Le charme discret de la petite province, de nombreux auteurs s'en sont emparés pour en faire leur miel, Simenon et Chabrol en tête. Lionel Epp , lui, l'utilise comme toile de fond pour nous faire partager une question : que se passe-t-il en nous quand notre vie sort de ses rails et dérape dans l'inconnu? "Le territoire indien", explique le scénariste réalisateur, "c'est le changement, le danger, la découverte, l'aventure, le risque, etc. C'est une métaphore des choix que chacun peut faire dans sa vie de tous les jours. Certains y vont sans trop réfléchir, et ça passe ou ça casse. D'autres se préparent minutieusement pendant un certain temps avant de se décider à y aller, ou n'y vont jamais." Pour Cédric, la plongée dans l'imprévisible signifiera la fin de l'enfance et le début de l'âge adulte. La découverte de la souffrance, de la violence, de la mort et de l'amour. Il aura à payer durement le prix de sa liberté mais il garde in fine une chance de réussir sa métamorphose. Pour Jean-Claude, la toile d'araignée se referme. Incapable de s'adapter au changement, acculé, il détruit dans un réflexe de panique tout ce qui autour de lui semble constituer une menace. Semer la mort avant d'en être victime à son tour. Et entre ces deux-là, il y a la jeune fille, Gladys. Incarnation du destin surgie de nulle part, elle fera également son cheminement personnel . Les blessures du présent réveillent le passé dont elle devra s'affranchir pour accueillir l'avenir, et peut-être Cédric. Lionel Epp aborde son propos sous l'angle de l'impression plus que de la narration. Le film est peu dialogué, on doute que la vraisemblance du scénario soit son souci majeur, les personnages ne sont pas développés dans le temps et leur psychologie dépasse à peine le stade de l'esquisse. Epp prend grand soin, par contre du jeu des acteurs. L'émotion passe dans l'expression, les attitudes corporelles, la tension nerveuse.

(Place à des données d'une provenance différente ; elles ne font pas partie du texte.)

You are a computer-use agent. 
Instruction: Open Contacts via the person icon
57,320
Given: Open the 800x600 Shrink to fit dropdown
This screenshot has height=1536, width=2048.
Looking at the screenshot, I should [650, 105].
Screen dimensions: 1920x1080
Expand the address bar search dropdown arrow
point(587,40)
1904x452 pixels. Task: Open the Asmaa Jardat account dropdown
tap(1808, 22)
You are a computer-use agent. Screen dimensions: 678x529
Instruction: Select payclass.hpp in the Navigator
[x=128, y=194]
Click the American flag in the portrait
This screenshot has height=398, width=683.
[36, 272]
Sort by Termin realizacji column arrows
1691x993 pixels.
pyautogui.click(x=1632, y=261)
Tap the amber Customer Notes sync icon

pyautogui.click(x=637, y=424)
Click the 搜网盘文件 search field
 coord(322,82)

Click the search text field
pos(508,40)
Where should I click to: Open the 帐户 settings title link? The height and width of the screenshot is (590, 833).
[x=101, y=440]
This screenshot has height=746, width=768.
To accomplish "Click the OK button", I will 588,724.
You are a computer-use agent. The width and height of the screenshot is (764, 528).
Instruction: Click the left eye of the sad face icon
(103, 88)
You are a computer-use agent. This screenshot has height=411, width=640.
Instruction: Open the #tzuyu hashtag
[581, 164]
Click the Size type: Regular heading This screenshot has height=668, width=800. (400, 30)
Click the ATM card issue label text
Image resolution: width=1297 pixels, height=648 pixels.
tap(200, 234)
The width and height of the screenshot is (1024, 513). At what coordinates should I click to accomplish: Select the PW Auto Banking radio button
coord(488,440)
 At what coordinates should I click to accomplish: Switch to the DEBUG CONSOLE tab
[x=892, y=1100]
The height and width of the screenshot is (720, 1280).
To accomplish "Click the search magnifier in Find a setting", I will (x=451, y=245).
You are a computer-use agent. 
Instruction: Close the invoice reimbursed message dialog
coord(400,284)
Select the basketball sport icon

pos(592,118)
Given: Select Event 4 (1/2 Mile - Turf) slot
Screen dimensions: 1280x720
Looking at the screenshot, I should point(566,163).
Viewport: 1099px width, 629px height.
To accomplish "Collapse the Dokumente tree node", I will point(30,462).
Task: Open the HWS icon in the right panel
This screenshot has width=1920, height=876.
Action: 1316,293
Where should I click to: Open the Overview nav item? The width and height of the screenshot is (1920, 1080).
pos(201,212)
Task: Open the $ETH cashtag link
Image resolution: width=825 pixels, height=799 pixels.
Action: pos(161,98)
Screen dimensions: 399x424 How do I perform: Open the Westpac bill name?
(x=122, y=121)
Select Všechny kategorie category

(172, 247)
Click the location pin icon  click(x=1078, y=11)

"J'ai essayé de faire parler les images, plutôt que de faire raconter les situations par les personnages" explique le metteur en scène. "En tant que spectateur, on peut très bien avoir une expérience cinématographique très forte avec un film sans véritable histoire, sans intrigue, avec des personnages à peine esquissés. C'est la présence des comédiens, la puissance des images, du son, de la musique, du rythme qui font que l'objet cinématographique existe et convoque, si possible, les émotions des spectateurs." Dans cette perspective, l'environnement joue un rôle majeur. Le film rend à merveille (à la limite, de manière trop réaliste) l'ambiance fermée et faussement tranquille de cette petite bourgade entre ville et campagne. Le calme, le rythme propre de la nature relèvent le climat de mystère. L'atmosphère feutrée rend presque incongru le déchaînement final de violence. La démarche du réalisateur est encore crédibilisée par un casting bien orchestré. François Berleand adore se rendre antipathique et joue les salauds avec un plaisir consommé. Jérémie Renier sait parfaitement rendre la pointe d'innocence en sursis et l'aura de mystère du taciturne Cédric. Claire Keym incarne une Gladys dure, secrète, manipulatrice, aux prises avec des sentiments contradictoires qui la dépassent. Les seconds rôles ont également été soignés et, bien dirigés, s'intègrent dans la structure. Seul, dès lors, un certain manque de rythme empêche le film d'atteindre pleinement ses objectifs. Il accuse quelques longueurs, et quelques scènes dont on se demande si elles étaient vraiment nécessaires. Sans doute sont-elles là pour rendre l'émotion plus tangible, mais elles entraînent une baisse de l'attention (et de la tension). Les faiblesses scénaristiques ainsi que les défauts mineurs inhérents à une première oeuvre au budget limité aparaissent alors en pleine lumière. La bonne impression générale qu'on retire du travail de Lionel Epp et de son équipe s'en trouve dès lors entachée. Sans cependant compromettre l'intérêt global de l'oeuvre.